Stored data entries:
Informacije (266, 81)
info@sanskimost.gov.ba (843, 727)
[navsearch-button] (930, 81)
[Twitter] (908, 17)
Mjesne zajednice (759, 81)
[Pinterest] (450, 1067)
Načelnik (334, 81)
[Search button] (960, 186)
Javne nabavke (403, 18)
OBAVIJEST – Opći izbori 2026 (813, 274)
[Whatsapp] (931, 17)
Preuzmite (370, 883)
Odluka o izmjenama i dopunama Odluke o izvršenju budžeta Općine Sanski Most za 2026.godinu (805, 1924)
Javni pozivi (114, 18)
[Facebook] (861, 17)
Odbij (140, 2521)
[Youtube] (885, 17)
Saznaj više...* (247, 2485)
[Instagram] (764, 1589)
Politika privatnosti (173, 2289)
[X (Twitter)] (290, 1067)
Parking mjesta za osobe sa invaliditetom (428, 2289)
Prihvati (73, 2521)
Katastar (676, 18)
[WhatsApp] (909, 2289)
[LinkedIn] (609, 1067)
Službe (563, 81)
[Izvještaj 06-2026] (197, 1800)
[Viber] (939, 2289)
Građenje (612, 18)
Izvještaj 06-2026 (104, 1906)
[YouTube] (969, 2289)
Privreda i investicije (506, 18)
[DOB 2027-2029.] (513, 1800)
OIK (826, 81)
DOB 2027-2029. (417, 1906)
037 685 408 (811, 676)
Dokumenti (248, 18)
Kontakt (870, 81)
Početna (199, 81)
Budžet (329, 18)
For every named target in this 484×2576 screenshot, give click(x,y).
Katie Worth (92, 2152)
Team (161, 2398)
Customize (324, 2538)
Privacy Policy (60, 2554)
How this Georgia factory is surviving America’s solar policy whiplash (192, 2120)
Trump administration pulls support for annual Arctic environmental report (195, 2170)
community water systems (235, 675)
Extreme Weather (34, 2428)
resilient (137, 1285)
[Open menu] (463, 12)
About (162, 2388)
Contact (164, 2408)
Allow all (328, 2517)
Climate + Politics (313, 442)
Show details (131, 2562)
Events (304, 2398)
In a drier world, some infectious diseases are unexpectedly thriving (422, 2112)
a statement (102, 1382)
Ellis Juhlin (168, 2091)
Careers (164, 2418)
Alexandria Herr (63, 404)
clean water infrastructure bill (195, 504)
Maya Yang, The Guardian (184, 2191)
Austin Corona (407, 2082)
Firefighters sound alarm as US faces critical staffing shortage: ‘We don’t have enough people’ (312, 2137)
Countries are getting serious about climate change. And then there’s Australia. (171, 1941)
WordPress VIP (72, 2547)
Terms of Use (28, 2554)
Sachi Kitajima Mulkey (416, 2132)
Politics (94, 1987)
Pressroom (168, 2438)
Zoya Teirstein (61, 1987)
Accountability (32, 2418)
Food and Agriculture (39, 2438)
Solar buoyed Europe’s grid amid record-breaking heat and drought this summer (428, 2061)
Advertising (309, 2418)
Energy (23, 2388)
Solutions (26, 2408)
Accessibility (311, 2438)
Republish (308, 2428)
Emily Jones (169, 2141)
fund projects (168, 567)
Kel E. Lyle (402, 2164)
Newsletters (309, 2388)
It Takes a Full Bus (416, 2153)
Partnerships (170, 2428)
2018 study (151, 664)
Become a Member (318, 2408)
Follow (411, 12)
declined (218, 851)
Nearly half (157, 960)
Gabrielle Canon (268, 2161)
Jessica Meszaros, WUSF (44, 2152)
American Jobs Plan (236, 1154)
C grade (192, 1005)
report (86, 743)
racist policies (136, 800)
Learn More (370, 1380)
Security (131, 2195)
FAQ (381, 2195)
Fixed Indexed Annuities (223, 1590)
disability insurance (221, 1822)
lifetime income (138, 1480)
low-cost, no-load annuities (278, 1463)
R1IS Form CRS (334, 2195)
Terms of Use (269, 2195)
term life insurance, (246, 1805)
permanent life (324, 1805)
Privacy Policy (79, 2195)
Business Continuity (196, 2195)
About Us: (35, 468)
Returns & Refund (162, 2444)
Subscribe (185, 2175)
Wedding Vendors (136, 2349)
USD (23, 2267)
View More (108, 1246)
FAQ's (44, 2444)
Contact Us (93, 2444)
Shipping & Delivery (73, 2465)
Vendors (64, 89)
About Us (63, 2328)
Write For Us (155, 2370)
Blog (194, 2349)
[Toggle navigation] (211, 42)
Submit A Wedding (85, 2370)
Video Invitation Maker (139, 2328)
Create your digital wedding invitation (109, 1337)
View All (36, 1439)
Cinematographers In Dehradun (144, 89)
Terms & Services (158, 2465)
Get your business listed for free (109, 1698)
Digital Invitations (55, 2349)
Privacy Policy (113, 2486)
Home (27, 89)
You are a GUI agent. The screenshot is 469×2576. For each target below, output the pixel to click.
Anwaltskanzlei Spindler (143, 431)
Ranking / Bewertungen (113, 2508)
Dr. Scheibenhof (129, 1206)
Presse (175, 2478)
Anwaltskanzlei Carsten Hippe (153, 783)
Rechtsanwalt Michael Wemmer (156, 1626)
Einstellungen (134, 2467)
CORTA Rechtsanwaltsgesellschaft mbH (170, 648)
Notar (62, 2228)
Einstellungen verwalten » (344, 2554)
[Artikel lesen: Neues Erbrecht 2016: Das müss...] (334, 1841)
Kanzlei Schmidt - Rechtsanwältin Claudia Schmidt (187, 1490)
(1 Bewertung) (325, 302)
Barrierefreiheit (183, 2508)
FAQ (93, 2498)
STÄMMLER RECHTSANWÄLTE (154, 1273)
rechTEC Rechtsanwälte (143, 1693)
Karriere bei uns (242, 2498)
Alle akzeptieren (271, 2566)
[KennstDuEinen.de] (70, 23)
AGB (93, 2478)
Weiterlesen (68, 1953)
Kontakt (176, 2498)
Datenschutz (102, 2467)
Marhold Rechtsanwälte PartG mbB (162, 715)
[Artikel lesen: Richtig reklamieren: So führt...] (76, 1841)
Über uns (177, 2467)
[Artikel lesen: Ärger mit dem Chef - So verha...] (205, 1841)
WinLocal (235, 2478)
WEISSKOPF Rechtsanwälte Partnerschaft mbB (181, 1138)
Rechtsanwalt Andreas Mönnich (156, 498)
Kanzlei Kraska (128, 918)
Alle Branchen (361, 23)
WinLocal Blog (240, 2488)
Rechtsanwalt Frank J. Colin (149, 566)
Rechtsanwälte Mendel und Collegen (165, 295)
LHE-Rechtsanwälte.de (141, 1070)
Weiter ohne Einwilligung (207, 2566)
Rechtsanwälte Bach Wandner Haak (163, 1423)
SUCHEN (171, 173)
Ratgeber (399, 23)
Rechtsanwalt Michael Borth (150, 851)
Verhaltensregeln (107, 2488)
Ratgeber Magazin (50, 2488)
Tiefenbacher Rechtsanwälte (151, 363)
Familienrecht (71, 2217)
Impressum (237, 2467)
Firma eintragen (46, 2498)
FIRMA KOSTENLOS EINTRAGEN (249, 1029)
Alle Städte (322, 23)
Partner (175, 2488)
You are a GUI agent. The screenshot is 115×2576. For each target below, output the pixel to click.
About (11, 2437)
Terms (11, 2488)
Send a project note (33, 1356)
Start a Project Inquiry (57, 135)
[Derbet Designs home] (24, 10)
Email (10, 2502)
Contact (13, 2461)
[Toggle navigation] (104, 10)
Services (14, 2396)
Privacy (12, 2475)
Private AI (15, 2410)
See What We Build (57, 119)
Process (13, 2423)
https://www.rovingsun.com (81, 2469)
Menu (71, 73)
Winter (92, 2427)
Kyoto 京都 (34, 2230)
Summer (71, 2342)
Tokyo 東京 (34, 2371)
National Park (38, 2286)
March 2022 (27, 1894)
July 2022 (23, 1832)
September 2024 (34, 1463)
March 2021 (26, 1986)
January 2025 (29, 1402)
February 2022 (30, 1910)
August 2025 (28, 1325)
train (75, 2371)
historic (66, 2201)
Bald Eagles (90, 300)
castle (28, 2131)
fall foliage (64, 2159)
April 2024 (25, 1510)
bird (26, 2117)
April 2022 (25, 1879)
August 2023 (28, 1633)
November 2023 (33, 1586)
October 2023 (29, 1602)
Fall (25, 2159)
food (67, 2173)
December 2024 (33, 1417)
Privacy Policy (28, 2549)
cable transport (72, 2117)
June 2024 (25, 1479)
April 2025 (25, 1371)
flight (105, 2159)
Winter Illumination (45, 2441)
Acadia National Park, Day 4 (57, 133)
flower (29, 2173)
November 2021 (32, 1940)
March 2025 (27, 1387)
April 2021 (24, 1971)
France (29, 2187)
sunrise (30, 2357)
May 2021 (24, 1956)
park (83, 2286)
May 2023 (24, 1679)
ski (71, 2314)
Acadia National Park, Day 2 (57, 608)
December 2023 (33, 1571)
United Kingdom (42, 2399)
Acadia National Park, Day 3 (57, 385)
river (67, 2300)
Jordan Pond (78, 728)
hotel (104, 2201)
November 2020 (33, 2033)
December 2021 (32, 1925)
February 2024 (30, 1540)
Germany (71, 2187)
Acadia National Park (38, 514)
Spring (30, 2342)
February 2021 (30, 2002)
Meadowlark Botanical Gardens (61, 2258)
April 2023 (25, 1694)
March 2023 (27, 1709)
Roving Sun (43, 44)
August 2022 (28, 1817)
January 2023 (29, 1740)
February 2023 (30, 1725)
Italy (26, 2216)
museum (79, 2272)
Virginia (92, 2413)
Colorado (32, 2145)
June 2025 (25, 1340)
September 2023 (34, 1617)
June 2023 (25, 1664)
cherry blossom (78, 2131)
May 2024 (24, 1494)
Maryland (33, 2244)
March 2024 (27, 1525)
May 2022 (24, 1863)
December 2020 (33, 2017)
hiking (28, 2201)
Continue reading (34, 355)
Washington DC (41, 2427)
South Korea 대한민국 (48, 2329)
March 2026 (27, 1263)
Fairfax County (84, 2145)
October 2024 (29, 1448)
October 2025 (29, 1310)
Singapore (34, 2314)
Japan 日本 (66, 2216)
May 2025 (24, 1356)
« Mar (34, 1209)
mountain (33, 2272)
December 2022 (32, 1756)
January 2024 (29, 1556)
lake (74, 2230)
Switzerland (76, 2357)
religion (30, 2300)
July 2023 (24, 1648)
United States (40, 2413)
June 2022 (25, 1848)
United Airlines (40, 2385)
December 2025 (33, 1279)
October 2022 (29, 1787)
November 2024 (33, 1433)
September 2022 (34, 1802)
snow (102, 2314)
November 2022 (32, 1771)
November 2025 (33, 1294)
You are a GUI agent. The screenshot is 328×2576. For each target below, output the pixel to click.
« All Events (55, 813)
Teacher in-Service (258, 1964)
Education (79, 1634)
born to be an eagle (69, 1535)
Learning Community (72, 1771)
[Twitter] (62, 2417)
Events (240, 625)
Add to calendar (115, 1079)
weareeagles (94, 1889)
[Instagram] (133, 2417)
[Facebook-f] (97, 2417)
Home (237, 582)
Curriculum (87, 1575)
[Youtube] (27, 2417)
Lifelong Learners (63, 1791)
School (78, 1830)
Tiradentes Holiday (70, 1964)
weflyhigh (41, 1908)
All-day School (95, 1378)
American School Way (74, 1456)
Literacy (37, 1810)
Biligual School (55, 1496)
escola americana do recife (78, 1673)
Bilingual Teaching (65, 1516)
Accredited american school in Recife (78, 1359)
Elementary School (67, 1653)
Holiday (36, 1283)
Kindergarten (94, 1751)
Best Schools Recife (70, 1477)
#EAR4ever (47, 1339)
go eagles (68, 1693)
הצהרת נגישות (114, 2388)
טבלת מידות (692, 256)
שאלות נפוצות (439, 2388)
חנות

*Work instructions:* Return, with no change at all, every line in the entries above from the line containing "Saznaj više...* (247, 2485)" through the line containing "Izvještaj 06-2026 (104, 1906)".

*Finished task:*
Saznaj više...* (247, 2485)
[Instagram] (764, 1589)
Politika privatnosti (173, 2289)
[X (Twitter)] (290, 1067)
Parking mjesta za osobe sa invaliditetom (428, 2289)
Prihvati (73, 2521)
Katastar (676, 18)
[WhatsApp] (909, 2289)
[LinkedIn] (609, 1067)
Službe (563, 81)
[Izvještaj 06-2026] (197, 1800)
[Viber] (939, 2289)
Građenje (612, 18)
Izvještaj 06-2026 (104, 1906)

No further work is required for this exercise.